External data monetization efforts also accentuate the risk of losing customers’ trust because of involuntary privacy breaches. Data privacy is a growing concern for regulators and national security organizations, and efforts to develop robust regulatory frameworks for data privacy are under way in several countries and regions. The European Union has introduced General Data Protection Regulation (GDPR), which gives users the right to protect their own personal data. This forces companies to be more attentive to how they handle customer data and gives users greater control over their data, including the ability to export it, withdraw consent or request access to it. For this reason, telcos should expedite advocacy efforts to shape the regulatory landscape and enable viable business models for the mutual benefit of customers and operators.

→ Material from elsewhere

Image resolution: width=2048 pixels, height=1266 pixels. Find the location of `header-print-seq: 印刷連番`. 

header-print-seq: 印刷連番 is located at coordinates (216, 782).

We recommend that external data monetization models are thoroughly assessed before resources are dedicated to external monetization efforts. In specific cases of attractive opportunities, telcos should develop partnership models by bringing players in the ecosystem together – customers, users of the data (e.g., B2B clients, start-ups) and intermediate parties (e.g., external analytics firms).
However, despite these developments, there remains general scepticism about external data monetization. Although external monetization opportunities exist, telcos struggle with where and how to start, and as a result find it hard to realize concrete benefits. Most external monetization use cases are local and require well-developed partner ecosystems. Furthermore, external monetization opportunities appear in a range of industry verticals (e.g., mobility, financial services), and telco players face the challenge of finding the appropriate entry points in specific value chains with data analytics offerings.